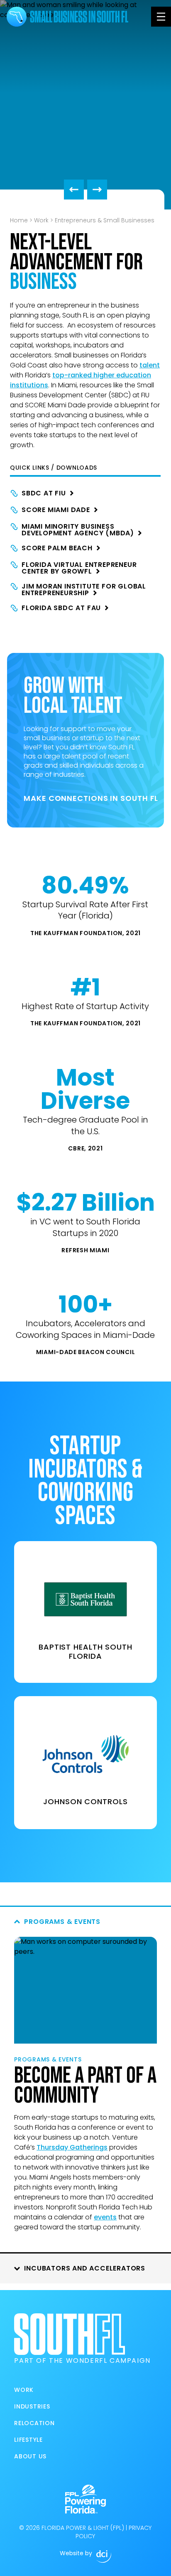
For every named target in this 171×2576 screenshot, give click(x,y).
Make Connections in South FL (85, 798)
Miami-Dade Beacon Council (85, 1352)
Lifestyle (28, 2440)
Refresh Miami (85, 1250)
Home (19, 220)
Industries (32, 2406)
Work (41, 220)
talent (149, 365)
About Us (30, 2456)
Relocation (34, 2423)
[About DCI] (103, 2556)
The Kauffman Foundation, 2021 (85, 933)
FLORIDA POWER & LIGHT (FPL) (83, 2528)
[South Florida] (17, 17)
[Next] (97, 189)
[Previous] (74, 189)
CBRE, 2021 (85, 1148)
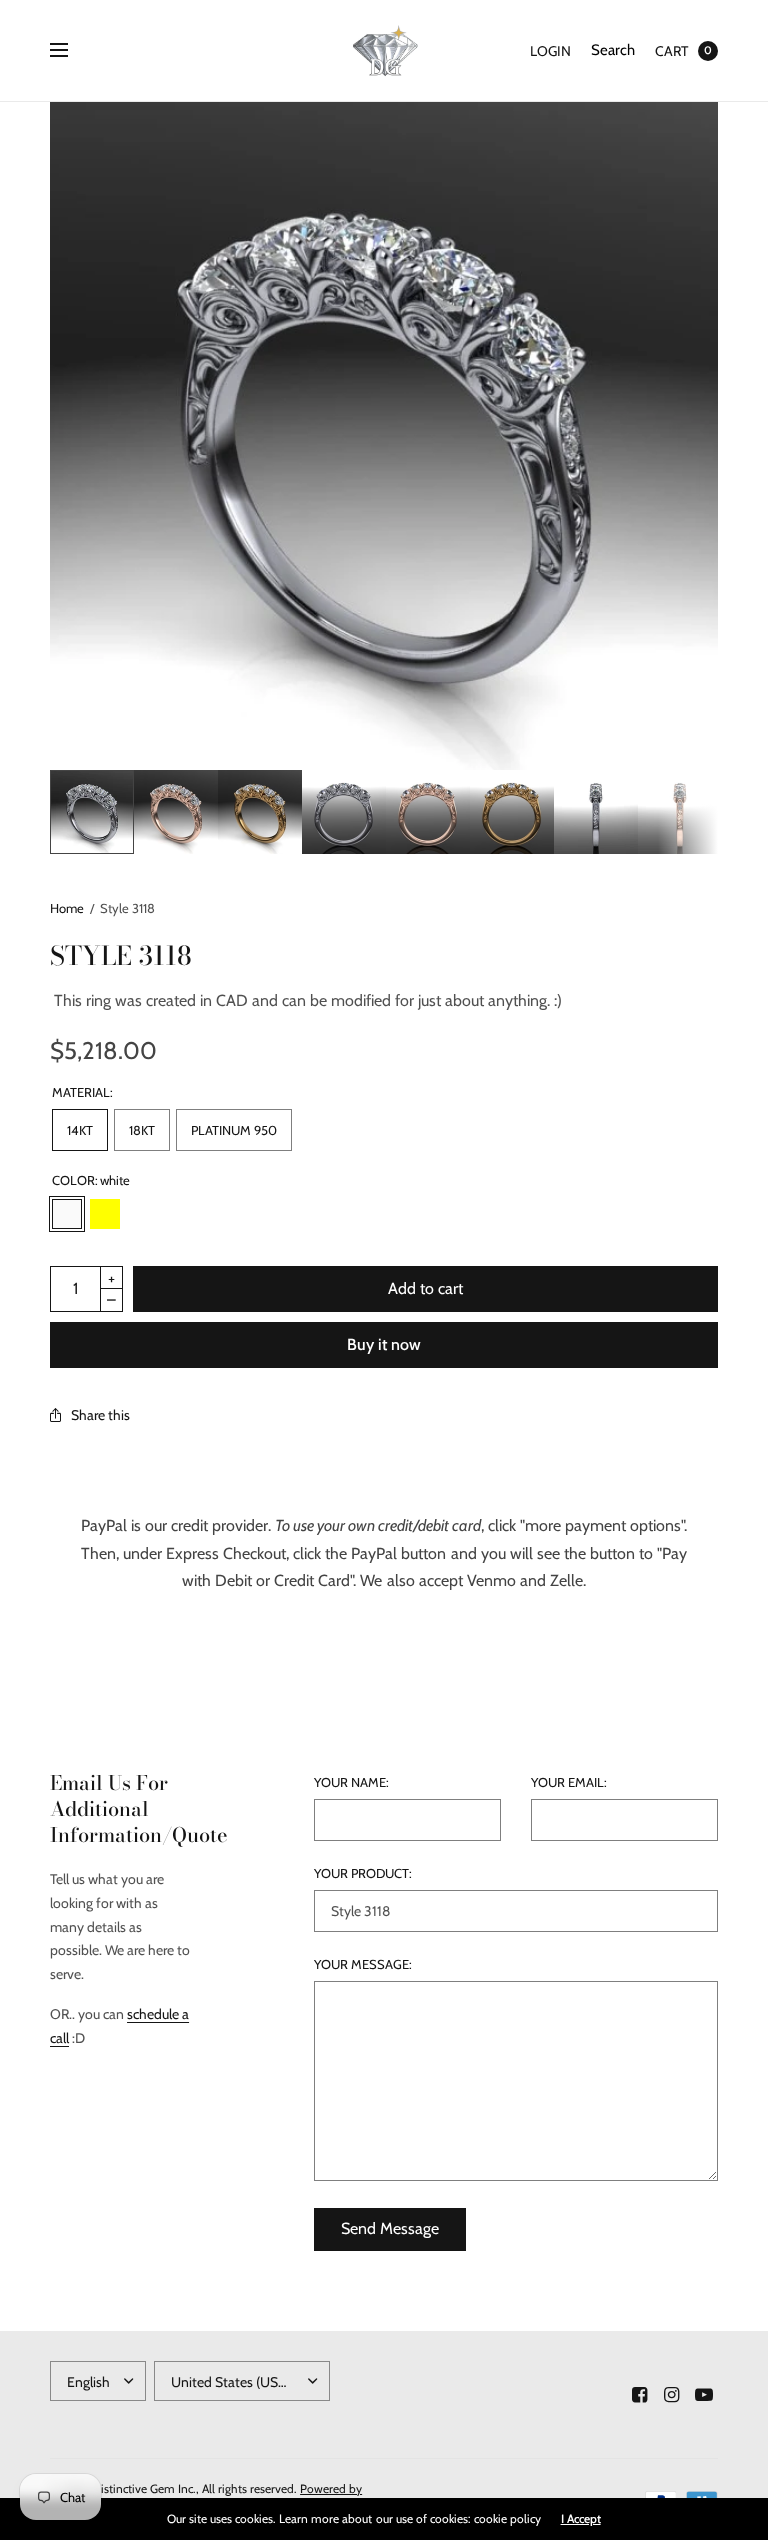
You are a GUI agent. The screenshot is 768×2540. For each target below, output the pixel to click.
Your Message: (363, 1964)
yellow (105, 1214)
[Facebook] (640, 2395)
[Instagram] (672, 2395)
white (67, 1214)
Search (613, 50)
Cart (671, 51)
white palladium (181, 1214)
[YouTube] (704, 2395)
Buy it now (384, 1344)
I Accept (581, 2519)
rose (143, 1214)
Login (550, 51)
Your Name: (351, 1782)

§ **What is expected**
Lines from the one holding "Search (613, 50)" through the last line of the material are to be repeated exactly; no other lines belong in the answer.

§ **Result below**
Search (613, 50)
Cart (671, 51)
white palladium (181, 1214)
[YouTube] (704, 2395)
Buy it now (384, 1344)
I Accept (581, 2519)
rose (143, 1214)
Login (550, 51)
Your Name: (351, 1782)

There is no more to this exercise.